Loss Function: Definition, Types

What is a Loss Function?

loss function graph — A plot of loss functions [1].

A loss function is a way to measure how far off a prediction or decision is from the true value or outcome. Its purpose is to give us a way to optimize model parameters to improve accuracy. Different types of loss functions exist to handle specific tasks such as classification and regression, or quantifying absolute differences between actual and predicted values.
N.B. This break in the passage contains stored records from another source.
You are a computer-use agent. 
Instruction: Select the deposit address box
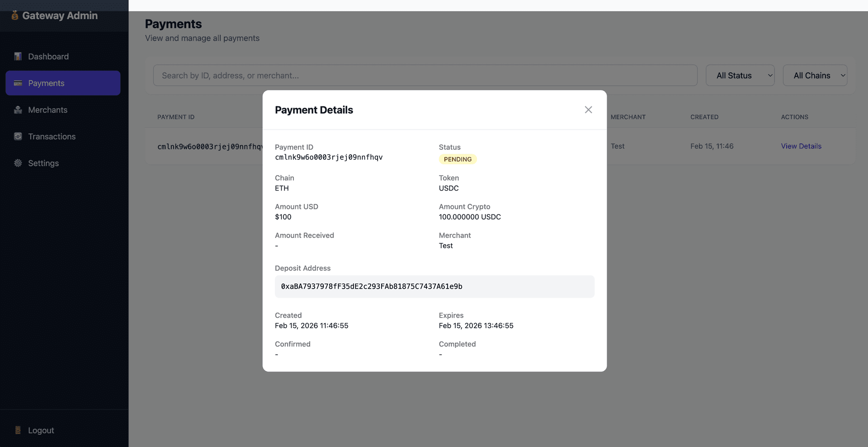coord(434,286)
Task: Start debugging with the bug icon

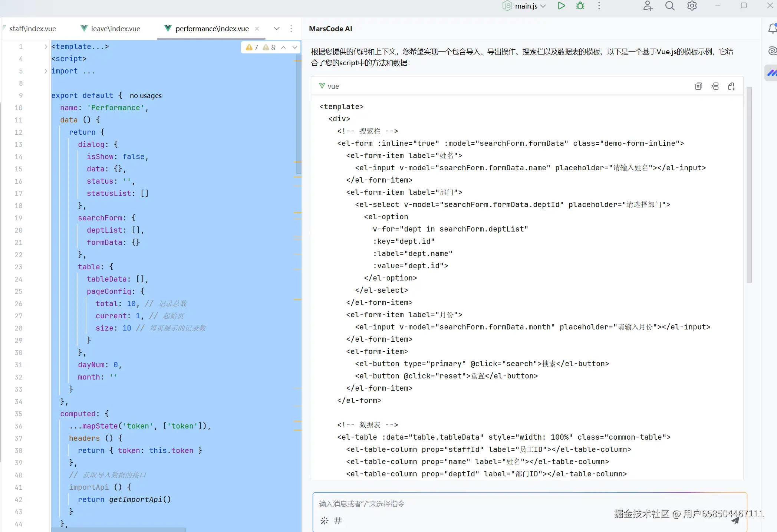Action: pos(580,6)
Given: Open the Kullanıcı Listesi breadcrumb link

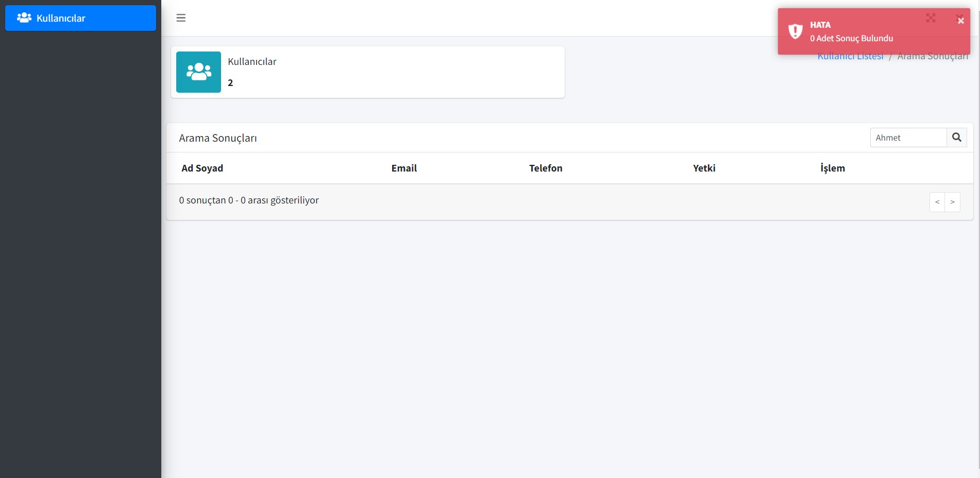Looking at the screenshot, I should pyautogui.click(x=850, y=56).
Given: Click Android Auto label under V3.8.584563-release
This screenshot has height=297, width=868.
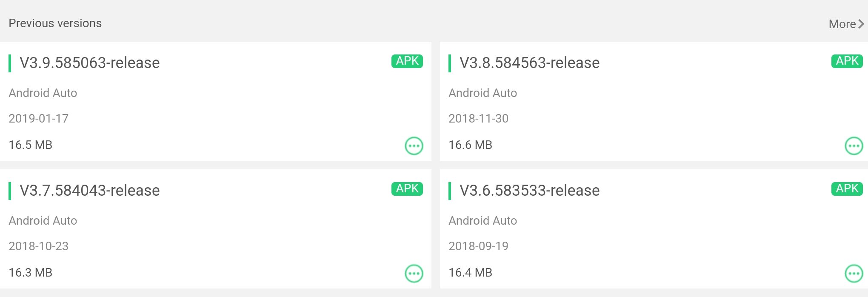Looking at the screenshot, I should tap(483, 93).
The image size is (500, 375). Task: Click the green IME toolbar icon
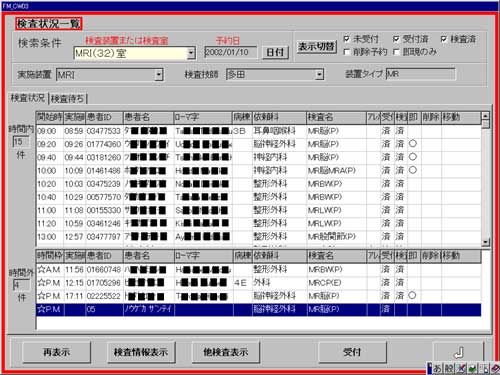point(472,368)
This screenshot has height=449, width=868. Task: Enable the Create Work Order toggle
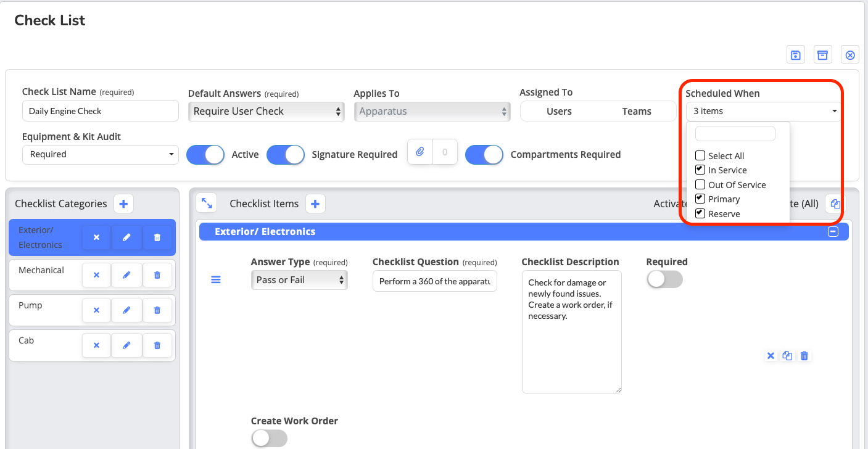(269, 438)
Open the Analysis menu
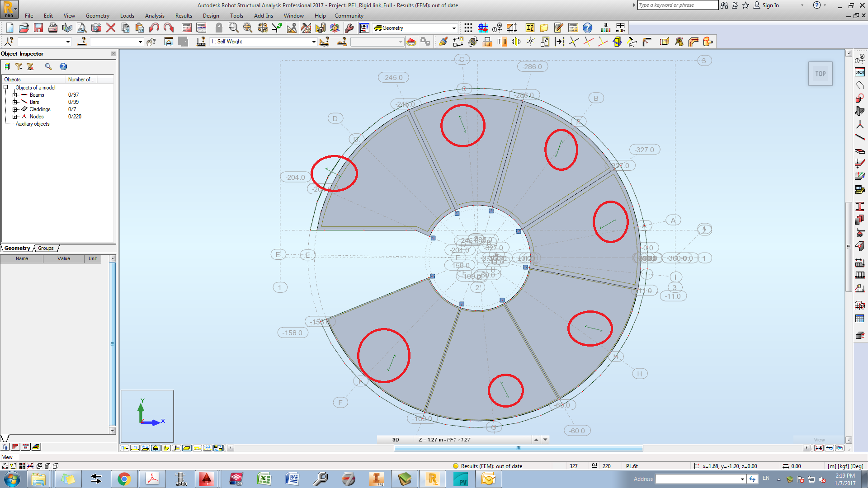868x488 pixels. 155,15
One way to think of a loss function is as a “scorecard” to helps you to quantify how good or bad a model is:

Lower loss values = better model performance,
Higher values = worse model performance.

In real life, the loss function will assign a numerical value to a prediction’s error, giving us a precise way to evaluate a model’s performance. The best model will be the one with the lowest loss function value. Predictive accuracy can be improved by minimizing the loss function.

An analogy: Imagine you’re throwing darts at a dartboard. The bullseye is the “true value,” and the distance of your darts from the bullseye represents the “error.” The loss function would assign a numerical value to these distances so you can figure out how well you did and adjust your aim for the next throw. The goal is to improve your aim and eventually hit the true value (the bullseye).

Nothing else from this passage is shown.